`/research` using perplexity api

0x4007 commented 1 year ago

https://blog.perplexity.ai/blog/introducing-pplx-api

Perplexity is optimized for q&a and live web research so perhaps it's a better backend for the ask command.

I use their consumer facing product and it's very effective.

Keyrxng commented 1 year ago

/start

ubiquibot[bot] commented 1 year ago

Skipping /start since no time labels are set to calculate the timeline

Keyrxng commented 1 year ago

@pavlovcik I'll get this done this afternoon

Keyrxng commented 1 year ago

We currently support Mistral 7B, Llama 13B, Code Llama 34B, Llama 70B, and Replit 3b. The API is conveniently OpenAI client-compatible for easy integration with existing applications.

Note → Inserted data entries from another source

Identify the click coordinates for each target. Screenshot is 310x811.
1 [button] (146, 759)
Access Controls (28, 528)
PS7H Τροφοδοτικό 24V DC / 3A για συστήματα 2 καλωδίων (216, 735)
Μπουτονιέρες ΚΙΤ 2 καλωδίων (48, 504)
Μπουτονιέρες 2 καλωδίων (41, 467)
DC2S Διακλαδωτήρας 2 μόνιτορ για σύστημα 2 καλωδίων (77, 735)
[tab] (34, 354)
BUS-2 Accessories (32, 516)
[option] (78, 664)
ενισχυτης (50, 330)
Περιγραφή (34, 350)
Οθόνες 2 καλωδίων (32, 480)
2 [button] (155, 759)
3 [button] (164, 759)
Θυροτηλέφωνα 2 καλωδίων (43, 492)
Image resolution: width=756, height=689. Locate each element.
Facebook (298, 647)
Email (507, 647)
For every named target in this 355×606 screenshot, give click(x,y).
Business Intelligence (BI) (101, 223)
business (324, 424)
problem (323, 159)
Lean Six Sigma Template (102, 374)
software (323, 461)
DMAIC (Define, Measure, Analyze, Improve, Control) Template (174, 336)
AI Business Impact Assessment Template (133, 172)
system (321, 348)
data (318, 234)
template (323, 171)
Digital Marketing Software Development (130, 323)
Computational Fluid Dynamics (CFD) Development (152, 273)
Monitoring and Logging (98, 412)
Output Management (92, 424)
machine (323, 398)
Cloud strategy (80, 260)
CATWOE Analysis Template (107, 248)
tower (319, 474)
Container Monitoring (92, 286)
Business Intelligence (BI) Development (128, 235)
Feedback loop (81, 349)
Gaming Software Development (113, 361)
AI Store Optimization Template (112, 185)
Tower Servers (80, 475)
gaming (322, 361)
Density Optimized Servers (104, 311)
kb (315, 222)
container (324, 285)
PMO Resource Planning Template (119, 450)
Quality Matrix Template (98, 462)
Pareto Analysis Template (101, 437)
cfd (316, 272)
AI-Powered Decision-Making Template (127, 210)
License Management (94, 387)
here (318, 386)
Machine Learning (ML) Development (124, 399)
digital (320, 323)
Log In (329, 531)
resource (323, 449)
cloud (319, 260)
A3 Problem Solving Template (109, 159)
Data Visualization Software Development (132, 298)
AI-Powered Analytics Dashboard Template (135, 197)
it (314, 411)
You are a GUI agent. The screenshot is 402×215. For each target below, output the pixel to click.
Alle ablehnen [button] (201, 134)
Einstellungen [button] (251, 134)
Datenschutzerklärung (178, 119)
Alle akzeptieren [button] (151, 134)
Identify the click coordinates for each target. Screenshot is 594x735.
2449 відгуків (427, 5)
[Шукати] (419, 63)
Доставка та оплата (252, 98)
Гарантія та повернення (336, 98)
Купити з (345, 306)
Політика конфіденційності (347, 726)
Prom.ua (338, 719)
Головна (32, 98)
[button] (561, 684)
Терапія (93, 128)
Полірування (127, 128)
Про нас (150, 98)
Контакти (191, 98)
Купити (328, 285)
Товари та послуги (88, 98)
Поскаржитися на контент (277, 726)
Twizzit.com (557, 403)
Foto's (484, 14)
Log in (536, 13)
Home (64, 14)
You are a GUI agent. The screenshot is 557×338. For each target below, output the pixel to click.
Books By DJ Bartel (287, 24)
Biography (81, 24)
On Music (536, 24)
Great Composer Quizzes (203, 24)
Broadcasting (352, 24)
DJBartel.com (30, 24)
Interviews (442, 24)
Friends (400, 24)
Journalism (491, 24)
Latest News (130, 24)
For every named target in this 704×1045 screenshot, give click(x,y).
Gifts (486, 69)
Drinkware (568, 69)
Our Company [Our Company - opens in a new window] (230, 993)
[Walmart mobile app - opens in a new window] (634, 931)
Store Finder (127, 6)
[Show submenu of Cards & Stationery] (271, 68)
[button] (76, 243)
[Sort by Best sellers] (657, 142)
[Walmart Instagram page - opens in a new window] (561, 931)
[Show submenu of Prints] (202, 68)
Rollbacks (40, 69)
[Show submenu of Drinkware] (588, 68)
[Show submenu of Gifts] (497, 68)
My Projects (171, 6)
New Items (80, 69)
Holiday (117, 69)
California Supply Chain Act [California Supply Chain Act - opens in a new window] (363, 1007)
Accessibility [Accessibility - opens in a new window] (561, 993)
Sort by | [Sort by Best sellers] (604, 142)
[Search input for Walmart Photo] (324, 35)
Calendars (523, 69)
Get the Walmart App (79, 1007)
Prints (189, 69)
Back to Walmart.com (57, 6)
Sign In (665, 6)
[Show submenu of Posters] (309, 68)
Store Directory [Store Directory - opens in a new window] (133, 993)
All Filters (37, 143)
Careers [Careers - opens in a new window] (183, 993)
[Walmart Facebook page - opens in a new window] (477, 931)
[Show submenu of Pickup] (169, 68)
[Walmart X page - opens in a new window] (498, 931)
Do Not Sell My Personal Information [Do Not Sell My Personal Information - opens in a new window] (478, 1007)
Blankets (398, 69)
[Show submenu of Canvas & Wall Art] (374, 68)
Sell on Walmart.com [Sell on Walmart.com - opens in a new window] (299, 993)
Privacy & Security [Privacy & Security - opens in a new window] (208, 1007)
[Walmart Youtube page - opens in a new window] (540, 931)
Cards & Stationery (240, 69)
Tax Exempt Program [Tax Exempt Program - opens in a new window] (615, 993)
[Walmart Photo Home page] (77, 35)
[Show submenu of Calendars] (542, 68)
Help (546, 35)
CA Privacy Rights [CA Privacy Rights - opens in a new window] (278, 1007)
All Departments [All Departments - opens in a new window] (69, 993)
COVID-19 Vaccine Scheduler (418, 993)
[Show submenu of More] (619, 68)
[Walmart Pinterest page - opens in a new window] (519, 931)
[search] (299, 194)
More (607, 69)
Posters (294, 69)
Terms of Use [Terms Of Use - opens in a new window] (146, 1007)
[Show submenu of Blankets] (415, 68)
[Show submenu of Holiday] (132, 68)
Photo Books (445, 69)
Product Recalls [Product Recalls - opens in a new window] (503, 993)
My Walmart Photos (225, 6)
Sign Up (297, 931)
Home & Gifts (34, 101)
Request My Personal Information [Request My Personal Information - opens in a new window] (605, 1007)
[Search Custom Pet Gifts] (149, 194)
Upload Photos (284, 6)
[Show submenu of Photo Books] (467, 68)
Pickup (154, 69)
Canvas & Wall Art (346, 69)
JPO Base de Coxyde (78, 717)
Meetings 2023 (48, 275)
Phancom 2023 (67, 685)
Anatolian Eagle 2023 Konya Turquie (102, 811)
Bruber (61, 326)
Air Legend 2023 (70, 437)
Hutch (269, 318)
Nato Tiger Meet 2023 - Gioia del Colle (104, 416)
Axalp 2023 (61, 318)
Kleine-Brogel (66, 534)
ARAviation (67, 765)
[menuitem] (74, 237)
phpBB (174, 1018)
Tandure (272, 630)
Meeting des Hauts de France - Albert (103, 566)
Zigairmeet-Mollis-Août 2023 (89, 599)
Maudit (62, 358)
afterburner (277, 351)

These are the models available through the API, the replit one is the only one that isn't a chat model.

What model do you want to run? Looking at their UI you have claude, gpt-4 and perplexity to choose from but it's not clear right off the bat what model is perplexity from those options on the api reference docs, perhaps the perplexity model isn't available through the API? Or is it a white-labeled llama 70b?

It defaults to Mistral 7B so I'm assuming it's that and to just run with the default?

Keyrxng commented 1 year ago

Should have looked into this first, but their context limit isn't capable of handling our needs at least not until they increase the limits.

Where possible, we try to match the Hugging Face implementation. We are open to adjusting the API, so please reach out with feedback regarding these details.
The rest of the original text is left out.